[Start of Document section]

7 posts, read 13,086 times
Reputation: 10
Quote:
Originally Posted by tool123 View Post
The banks should get rid of HELOCS. This is the reason why we are in this situation. A home is not a bank account.
A home may not be a "bank account," but it is indeed an asset that has a value. If you don't owe the full amount of the asset and want to use the remaining value to get into a positive cash flow situation, then I see no reason not to fund these kinds of loans.

As for a cash out refi, it doesn't make good sense to cash out refi for only 1/3rd the amount of the cash I need just to raise my house payment and get a much worse interest rate on a first mortgage.

This situation was not caused by home equity products. It was caused by loaning money to people who are completely unable to repay the first mortgage loans they took out. Once all these extra buyers hit the market the market adjusted sharply upwards because the demand adjusted sharply upward because loans were available to many more people even if they should not have been. The other side of this are the people that opted to do a cash out refi and they took an ARM during that. That is still a first mortgage though.

[End of Document section]

▶ Do this
Copy out the forum post on home equity loans word for word, start to finish. The listing after this forum post has nothing to do with it.

[Start of Stored rows]

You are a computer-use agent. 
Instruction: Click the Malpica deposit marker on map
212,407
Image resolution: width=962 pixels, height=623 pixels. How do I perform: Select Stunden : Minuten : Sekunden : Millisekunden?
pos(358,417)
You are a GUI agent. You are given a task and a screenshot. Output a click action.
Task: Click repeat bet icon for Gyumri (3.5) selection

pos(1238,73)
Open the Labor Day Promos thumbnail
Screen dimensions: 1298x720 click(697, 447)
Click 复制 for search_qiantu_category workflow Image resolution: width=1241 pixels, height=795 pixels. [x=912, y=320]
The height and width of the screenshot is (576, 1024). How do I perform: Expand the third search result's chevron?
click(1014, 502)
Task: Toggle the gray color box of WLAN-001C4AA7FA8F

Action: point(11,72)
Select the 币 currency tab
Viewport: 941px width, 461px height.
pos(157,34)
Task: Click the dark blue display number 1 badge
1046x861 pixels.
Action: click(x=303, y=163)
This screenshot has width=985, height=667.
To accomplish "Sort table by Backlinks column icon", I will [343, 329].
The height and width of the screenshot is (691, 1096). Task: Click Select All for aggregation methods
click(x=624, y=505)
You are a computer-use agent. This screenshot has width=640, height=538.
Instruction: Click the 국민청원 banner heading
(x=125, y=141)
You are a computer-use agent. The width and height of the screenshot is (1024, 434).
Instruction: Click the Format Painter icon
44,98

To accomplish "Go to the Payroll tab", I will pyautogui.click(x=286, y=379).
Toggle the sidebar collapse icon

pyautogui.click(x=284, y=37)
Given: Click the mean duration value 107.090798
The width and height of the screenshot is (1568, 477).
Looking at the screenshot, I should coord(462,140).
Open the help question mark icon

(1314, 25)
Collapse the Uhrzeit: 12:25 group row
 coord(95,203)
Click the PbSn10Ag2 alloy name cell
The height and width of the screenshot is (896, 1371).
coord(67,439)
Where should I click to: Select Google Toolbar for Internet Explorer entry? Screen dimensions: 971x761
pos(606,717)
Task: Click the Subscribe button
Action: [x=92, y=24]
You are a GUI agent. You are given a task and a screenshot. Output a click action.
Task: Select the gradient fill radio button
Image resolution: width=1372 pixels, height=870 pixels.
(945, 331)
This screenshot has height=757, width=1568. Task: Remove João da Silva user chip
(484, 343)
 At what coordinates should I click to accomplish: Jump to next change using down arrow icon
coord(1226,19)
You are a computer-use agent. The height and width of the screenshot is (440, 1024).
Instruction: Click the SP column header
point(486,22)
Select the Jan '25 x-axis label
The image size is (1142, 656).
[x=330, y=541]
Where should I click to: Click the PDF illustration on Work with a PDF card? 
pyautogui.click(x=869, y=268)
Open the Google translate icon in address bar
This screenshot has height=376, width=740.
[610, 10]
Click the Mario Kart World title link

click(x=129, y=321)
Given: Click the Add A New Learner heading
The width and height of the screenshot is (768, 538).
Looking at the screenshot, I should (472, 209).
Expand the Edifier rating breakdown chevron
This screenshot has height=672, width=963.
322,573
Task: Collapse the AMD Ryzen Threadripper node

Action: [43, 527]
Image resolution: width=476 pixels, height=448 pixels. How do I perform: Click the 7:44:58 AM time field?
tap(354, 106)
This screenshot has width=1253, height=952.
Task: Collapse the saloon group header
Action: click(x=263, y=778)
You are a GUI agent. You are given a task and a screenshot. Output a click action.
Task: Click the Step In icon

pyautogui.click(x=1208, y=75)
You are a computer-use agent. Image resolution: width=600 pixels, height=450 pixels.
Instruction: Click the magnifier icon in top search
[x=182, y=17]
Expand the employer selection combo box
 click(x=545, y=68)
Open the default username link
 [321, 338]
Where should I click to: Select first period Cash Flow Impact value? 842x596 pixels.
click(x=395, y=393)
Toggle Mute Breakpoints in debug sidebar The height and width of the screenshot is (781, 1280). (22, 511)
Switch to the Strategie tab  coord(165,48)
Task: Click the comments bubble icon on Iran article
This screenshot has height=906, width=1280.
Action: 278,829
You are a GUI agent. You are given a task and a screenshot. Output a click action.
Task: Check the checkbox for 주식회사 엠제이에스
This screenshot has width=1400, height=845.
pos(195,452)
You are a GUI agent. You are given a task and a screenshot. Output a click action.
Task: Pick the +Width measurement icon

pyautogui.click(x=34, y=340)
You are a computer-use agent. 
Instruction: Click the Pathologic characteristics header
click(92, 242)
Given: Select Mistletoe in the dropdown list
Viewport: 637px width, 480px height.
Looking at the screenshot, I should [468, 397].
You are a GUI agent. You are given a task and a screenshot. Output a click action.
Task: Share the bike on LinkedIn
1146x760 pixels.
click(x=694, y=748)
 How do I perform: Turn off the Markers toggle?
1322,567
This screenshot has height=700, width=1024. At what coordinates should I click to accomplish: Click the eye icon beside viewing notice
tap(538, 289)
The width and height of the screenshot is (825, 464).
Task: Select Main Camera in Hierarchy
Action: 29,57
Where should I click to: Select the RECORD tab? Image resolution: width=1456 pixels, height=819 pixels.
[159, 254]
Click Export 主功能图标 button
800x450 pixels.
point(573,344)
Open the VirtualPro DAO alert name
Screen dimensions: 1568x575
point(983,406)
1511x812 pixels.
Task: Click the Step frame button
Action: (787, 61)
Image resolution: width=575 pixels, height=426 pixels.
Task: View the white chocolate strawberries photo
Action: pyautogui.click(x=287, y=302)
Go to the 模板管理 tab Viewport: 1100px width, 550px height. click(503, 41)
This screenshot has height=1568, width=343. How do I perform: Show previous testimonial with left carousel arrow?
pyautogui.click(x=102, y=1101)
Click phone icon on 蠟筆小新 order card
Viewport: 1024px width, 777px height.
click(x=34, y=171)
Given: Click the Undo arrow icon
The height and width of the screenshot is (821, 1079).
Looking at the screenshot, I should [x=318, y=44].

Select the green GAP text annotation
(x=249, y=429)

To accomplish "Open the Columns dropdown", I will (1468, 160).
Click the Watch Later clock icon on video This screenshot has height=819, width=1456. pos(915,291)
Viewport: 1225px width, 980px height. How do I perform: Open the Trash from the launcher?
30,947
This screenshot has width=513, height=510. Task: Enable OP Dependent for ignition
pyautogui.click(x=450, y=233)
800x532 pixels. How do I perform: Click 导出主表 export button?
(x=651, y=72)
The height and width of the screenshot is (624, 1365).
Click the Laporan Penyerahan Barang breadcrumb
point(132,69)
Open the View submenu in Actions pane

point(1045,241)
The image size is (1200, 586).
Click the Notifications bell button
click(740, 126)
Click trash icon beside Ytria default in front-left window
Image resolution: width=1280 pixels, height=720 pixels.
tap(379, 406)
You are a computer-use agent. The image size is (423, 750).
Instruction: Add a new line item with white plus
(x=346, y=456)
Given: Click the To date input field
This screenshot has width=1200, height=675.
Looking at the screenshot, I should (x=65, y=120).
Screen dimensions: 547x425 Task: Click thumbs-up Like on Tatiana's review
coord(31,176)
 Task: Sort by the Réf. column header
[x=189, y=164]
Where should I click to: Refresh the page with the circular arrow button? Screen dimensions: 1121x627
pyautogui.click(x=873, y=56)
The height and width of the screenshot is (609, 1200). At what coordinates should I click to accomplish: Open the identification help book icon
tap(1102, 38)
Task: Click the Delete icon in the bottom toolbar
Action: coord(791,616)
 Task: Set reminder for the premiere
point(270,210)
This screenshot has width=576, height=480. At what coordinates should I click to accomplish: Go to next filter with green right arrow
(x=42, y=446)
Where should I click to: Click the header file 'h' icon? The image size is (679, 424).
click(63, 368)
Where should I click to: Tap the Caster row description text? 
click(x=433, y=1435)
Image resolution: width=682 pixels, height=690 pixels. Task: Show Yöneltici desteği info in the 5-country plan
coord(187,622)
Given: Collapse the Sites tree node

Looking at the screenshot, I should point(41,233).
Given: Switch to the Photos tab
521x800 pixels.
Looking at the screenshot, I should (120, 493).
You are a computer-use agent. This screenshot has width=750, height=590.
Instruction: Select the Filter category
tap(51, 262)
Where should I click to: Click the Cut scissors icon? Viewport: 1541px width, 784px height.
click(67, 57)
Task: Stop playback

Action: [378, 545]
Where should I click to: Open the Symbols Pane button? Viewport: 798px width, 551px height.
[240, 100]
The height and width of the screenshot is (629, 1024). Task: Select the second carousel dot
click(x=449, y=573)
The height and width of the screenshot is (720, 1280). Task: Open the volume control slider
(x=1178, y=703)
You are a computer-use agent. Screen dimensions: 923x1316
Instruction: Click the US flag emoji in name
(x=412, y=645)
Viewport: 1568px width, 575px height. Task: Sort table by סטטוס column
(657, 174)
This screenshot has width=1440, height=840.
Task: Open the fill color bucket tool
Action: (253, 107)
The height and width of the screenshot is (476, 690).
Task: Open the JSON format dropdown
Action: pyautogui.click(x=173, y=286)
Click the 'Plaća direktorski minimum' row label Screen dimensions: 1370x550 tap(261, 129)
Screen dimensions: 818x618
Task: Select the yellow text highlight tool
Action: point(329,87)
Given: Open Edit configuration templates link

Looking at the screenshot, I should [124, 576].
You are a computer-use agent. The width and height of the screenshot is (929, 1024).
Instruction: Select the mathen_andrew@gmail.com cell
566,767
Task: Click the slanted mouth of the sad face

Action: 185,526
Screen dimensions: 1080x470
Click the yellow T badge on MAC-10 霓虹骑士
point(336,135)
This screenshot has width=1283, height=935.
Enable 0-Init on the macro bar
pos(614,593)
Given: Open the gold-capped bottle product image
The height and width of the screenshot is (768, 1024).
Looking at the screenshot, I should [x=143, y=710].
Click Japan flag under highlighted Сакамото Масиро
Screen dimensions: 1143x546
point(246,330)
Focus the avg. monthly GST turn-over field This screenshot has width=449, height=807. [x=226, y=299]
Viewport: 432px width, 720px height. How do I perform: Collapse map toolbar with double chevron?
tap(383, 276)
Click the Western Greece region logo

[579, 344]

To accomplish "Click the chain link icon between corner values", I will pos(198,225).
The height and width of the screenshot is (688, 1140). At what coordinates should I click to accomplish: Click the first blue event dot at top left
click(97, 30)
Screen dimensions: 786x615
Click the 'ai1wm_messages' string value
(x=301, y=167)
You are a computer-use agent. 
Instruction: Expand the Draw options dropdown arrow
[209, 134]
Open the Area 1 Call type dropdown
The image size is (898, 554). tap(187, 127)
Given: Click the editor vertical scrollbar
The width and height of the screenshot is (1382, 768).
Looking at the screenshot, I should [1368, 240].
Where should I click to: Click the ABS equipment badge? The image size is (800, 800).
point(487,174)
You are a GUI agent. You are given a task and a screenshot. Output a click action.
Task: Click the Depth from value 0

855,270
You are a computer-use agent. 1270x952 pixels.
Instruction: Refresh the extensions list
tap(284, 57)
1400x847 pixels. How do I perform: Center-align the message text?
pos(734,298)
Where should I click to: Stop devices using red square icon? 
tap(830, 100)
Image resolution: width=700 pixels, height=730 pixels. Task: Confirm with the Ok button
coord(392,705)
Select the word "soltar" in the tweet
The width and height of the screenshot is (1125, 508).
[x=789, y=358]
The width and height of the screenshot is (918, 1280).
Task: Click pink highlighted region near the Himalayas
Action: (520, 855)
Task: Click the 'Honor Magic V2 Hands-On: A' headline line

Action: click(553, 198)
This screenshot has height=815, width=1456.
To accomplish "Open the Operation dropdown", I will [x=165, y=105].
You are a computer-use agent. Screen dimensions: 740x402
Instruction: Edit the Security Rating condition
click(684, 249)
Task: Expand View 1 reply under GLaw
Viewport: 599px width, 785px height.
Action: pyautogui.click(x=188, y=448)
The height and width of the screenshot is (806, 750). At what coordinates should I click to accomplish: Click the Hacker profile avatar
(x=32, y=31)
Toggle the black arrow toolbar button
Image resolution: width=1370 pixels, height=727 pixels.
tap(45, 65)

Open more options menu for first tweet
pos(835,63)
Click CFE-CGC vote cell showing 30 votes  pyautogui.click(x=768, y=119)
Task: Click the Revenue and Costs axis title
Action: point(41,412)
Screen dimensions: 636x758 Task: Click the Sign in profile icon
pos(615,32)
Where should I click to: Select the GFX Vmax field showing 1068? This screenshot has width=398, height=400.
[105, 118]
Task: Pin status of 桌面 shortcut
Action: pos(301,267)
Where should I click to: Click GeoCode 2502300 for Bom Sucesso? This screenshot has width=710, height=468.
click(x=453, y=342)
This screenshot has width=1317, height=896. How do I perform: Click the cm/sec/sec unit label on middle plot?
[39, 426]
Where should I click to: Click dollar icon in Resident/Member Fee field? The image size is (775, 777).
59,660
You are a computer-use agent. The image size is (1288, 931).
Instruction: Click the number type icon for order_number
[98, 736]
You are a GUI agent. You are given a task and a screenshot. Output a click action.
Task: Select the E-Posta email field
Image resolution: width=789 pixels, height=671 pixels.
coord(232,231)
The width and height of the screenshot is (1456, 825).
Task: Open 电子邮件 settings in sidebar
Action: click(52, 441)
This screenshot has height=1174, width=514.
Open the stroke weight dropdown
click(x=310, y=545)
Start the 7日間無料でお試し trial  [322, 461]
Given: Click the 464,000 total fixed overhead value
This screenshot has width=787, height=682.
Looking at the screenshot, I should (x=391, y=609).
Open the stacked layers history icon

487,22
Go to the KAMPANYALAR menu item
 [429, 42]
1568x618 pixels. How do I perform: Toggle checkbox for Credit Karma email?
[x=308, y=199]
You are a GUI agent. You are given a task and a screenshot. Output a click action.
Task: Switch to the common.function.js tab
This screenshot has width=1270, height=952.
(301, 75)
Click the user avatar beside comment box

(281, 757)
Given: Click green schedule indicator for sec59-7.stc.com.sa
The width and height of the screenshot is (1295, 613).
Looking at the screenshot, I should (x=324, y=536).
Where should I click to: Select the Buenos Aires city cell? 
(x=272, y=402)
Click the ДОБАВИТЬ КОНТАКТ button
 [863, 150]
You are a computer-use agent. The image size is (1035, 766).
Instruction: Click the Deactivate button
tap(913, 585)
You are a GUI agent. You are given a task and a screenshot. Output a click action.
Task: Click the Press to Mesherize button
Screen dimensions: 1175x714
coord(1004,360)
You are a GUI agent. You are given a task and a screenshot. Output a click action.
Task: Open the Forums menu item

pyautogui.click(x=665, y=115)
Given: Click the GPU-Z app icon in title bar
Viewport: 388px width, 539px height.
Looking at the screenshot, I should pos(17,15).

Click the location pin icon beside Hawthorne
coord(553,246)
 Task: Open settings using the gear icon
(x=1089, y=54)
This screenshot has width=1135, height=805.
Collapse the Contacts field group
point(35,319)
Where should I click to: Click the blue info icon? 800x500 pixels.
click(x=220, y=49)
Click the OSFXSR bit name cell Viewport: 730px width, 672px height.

[End of Stored rows]

▶ Expected answer
7 posts, read 13,086 times
Reputation: 10
Quote:
Originally Posted by tool123 View Post
The banks should get rid of HELOCS. This is the reason why we are in this situation. A home is not a bank account.
A home may not be a "bank account," but it is indeed an asset that has a value. If you don't owe the full amount of the asset and want to use the remaining value to get into a positive cash flow situation, then I see no reason not to fund these kinds of loans.

As for a cash out refi, it doesn't make good sense to cash out refi for only 1/3rd the amount of the cash I need just to raise my house payment and get a much worse interest rate on a first mortgage.

This situation was not caused by home equity products. It was caused by loaning money to people who are completely unable to repay the first mortgage loans they took out. Once all these extra buyers hit the market the market adjusted sharply upwards because the demand adjusted sharply upward because loans were available to many more people even if they should not have been. The other side of this are the people that opted to do a cash out refi and they took an ARM during that. That is still a first mortgage though.